Every line of the records counts; transcribe each one exactly.

(Stored data entries)
[Start of Attachment]

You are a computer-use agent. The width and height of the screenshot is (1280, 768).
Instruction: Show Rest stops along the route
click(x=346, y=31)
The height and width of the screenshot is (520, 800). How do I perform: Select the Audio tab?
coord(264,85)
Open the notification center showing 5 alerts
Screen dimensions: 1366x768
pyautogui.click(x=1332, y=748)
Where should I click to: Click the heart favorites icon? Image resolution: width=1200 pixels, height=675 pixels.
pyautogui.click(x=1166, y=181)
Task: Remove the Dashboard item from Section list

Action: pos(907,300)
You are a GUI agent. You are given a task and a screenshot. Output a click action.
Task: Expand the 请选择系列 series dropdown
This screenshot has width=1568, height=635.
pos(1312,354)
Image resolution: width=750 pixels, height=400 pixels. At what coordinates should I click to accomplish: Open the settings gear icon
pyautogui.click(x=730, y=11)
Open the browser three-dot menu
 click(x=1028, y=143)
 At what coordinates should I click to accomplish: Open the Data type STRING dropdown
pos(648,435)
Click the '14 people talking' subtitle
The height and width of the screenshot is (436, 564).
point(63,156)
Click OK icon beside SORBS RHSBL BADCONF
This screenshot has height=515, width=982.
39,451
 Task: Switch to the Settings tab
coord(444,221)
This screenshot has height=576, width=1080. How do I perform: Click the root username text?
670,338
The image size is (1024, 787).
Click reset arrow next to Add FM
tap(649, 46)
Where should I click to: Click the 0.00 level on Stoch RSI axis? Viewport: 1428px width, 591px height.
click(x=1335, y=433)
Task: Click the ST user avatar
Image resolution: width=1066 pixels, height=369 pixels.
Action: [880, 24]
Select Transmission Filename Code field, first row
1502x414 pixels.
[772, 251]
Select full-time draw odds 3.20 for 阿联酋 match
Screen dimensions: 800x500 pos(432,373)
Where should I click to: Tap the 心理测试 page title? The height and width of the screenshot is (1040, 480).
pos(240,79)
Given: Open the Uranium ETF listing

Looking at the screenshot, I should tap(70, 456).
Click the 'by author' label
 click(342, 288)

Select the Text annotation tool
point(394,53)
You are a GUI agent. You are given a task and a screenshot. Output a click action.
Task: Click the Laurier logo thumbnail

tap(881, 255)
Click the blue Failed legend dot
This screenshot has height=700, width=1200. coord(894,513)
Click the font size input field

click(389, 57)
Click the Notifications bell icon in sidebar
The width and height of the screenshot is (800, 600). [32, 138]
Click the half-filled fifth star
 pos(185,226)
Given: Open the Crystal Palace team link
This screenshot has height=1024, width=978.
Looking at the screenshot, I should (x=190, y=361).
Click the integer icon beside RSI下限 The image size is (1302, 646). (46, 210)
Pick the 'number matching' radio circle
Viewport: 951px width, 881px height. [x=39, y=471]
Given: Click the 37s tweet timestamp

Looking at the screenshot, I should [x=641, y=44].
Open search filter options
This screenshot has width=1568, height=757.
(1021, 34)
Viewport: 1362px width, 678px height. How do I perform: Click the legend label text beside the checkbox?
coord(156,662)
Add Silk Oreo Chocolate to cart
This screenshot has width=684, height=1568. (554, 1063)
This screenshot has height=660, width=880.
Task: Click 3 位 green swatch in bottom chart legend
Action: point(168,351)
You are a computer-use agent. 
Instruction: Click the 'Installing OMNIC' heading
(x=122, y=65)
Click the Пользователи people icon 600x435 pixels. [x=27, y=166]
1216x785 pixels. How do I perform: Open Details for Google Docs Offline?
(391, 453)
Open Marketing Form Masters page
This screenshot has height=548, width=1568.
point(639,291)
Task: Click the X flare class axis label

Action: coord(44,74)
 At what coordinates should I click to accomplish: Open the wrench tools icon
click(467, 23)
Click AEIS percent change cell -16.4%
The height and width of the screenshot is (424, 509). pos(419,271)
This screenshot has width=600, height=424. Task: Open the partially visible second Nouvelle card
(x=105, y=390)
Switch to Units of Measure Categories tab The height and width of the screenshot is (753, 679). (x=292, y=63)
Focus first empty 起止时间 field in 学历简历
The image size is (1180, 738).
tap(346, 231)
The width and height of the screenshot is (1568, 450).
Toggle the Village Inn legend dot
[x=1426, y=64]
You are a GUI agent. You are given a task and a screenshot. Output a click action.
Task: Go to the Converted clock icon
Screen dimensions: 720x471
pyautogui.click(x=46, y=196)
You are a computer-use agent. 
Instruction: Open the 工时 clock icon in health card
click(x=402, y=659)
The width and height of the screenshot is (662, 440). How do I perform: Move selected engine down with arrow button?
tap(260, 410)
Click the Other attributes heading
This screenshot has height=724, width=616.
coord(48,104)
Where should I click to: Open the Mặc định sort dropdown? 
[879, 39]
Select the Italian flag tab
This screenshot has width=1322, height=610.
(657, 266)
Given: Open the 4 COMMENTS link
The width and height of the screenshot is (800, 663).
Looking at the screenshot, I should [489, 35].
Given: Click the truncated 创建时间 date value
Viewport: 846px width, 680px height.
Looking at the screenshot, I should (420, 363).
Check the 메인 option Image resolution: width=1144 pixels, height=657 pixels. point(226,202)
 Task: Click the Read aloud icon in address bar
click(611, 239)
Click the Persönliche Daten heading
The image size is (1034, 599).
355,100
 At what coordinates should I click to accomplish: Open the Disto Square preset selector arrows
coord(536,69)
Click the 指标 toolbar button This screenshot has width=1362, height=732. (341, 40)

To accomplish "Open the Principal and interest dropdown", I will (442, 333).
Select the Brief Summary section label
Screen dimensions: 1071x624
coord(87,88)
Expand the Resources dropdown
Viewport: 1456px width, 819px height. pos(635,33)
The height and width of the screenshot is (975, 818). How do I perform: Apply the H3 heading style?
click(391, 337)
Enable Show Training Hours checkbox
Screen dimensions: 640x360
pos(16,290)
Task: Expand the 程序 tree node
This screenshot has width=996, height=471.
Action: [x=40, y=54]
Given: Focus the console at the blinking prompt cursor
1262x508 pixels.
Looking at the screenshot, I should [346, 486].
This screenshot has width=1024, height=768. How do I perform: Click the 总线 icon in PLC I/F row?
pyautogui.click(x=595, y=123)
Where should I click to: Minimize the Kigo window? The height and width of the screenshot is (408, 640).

[End of Attachment]

• **The completed task**:
You are a computer-use agent. The width and height of the screenshot is (1280, 768).
Instruction: Show Rest stops along the route
click(x=346, y=31)
The height and width of the screenshot is (520, 800). How do I perform: Select the Audio tab?
coord(264,85)
Open the notification center showing 5 alerts
Screen dimensions: 1366x768
pyautogui.click(x=1332, y=748)
Where should I click to: Click the heart favorites icon? Image resolution: width=1200 pixels, height=675 pixels.
pyautogui.click(x=1166, y=181)
Task: Remove the Dashboard item from Section list

Action: pos(907,300)
You are a GUI agent. You are given a task and a screenshot. Output a click action.
Task: Expand the 请选择系列 series dropdown
This screenshot has width=1568, height=635.
pos(1312,354)
Image resolution: width=750 pixels, height=400 pixels. At what coordinates should I click to accomplish: Open the settings gear icon
pyautogui.click(x=730, y=11)
Open the browser three-dot menu
 click(x=1028, y=143)
 At what coordinates should I click to accomplish: Open the Data type STRING dropdown
pos(648,435)
Click the '14 people talking' subtitle
The height and width of the screenshot is (436, 564).
point(63,156)
Click OK icon beside SORBS RHSBL BADCONF
This screenshot has height=515, width=982.
39,451
 Task: Switch to the Settings tab
coord(444,221)
This screenshot has height=576, width=1080. How do I perform: Click the root username text?
670,338
The image size is (1024, 787).
Click reset arrow next to Add FM
tap(649, 46)
Where should I click to: Click the 0.00 level on Stoch RSI axis? Viewport: 1428px width, 591px height.
click(x=1335, y=433)
Task: Click the ST user avatar
Image resolution: width=1066 pixels, height=369 pixels.
Action: [880, 24]
Select Transmission Filename Code field, first row
1502x414 pixels.
[772, 251]
Select full-time draw odds 3.20 for 阿联酋 match
Screen dimensions: 800x500 pos(432,373)
Where should I click to: Tap the 心理测试 page title? The height and width of the screenshot is (1040, 480).
pos(240,79)
Given: Open the Uranium ETF listing

Looking at the screenshot, I should tap(70, 456).
Click the 'by author' label
 click(342, 288)

Select the Text annotation tool
point(394,53)
You are a GUI agent. You are given a task and a screenshot. Output a click action.
Task: Click the Laurier logo thumbnail

tap(881, 255)
Click the blue Failed legend dot
This screenshot has height=700, width=1200. coord(894,513)
Click the font size input field

click(389, 57)
Click the Notifications bell icon in sidebar
The width and height of the screenshot is (800, 600). [32, 138]
Click the half-filled fifth star
 pos(185,226)
Given: Open the Crystal Palace team link
This screenshot has height=1024, width=978.
Looking at the screenshot, I should (x=190, y=361).
Click the integer icon beside RSI下限 The image size is (1302, 646). (46, 210)
Pick the 'number matching' radio circle
Viewport: 951px width, 881px height. [x=39, y=471]
Given: Click the 37s tweet timestamp

Looking at the screenshot, I should [x=641, y=44].
Open search filter options
This screenshot has width=1568, height=757.
(1021, 34)
Viewport: 1362px width, 678px height. How do I perform: Click the legend label text beside the checkbox?
coord(156,662)
Add Silk Oreo Chocolate to cart
This screenshot has width=684, height=1568. (554, 1063)
This screenshot has height=660, width=880.
Task: Click 3 位 green swatch in bottom chart legend
Action: point(168,351)
You are a computer-use agent. 
Instruction: Click the 'Installing OMNIC' heading
(x=122, y=65)
Click the Пользователи people icon 600x435 pixels. [x=27, y=166]
1216x785 pixels. How do I perform: Open Details for Google Docs Offline?
(391, 453)
Open Marketing Form Masters page
This screenshot has height=548, width=1568.
point(639,291)
Task: Click the X flare class axis label

Action: coord(44,74)
 At what coordinates should I click to accomplish: Open the wrench tools icon
click(467, 23)
Click AEIS percent change cell -16.4%
The height and width of the screenshot is (424, 509). pos(419,271)
This screenshot has width=600, height=424. Task: Open the partially visible second Nouvelle card
(x=105, y=390)
Switch to Units of Measure Categories tab The height and width of the screenshot is (753, 679). (x=292, y=63)
Focus first empty 起止时间 field in 学历简历
The image size is (1180, 738).
tap(346, 231)
The width and height of the screenshot is (1568, 450).
Toggle the Village Inn legend dot
[x=1426, y=64]
You are a GUI agent. You are given a task and a screenshot. Output a click action.
Task: Go to the Converted clock icon
Screen dimensions: 720x471
pyautogui.click(x=46, y=196)
You are a computer-use agent. 
Instruction: Open the 工时 clock icon in health card
click(x=402, y=659)
The width and height of the screenshot is (662, 440). How do I perform: Move selected engine down with arrow button?
tap(260, 410)
Click the Other attributes heading
This screenshot has height=724, width=616.
coord(48,104)
Where should I click to: Open the Mặc định sort dropdown? 
[879, 39]
Select the Italian flag tab
This screenshot has width=1322, height=610.
(657, 266)
Given: Open the 4 COMMENTS link
The width and height of the screenshot is (800, 663).
Looking at the screenshot, I should [489, 35].
Given: Click the truncated 创建时间 date value
Viewport: 846px width, 680px height.
Looking at the screenshot, I should (420, 363).
Check the 메인 option Image resolution: width=1144 pixels, height=657 pixels. point(226,202)
 Task: Click the Read aloud icon in address bar
click(611, 239)
Click the Persönliche Daten heading
The image size is (1034, 599).
355,100
 At what coordinates should I click to accomplish: Open the Disto Square preset selector arrows
coord(536,69)
Click the 指标 toolbar button This screenshot has width=1362, height=732. (341, 40)

To accomplish "Open the Principal and interest dropdown", I will (442, 333).
Select the Brief Summary section label
Screen dimensions: 1071x624
coord(87,88)
Expand the Resources dropdown
Viewport: 1456px width, 819px height. pos(635,33)
The height and width of the screenshot is (975, 818). How do I perform: Apply the H3 heading style?
click(391, 337)
Enable Show Training Hours checkbox
Screen dimensions: 640x360
pos(16,290)
Task: Expand the 程序 tree node
This screenshot has width=996, height=471.
Action: [x=40, y=54]
Given: Focus the console at the blinking prompt cursor
1262x508 pixels.
Looking at the screenshot, I should [346, 486].
This screenshot has width=1024, height=768. How do I perform: Click the 总线 icon in PLC I/F row?
pyautogui.click(x=595, y=123)
Where should I click to: Minimize the Kigo window? The height and width of the screenshot is (408, 640).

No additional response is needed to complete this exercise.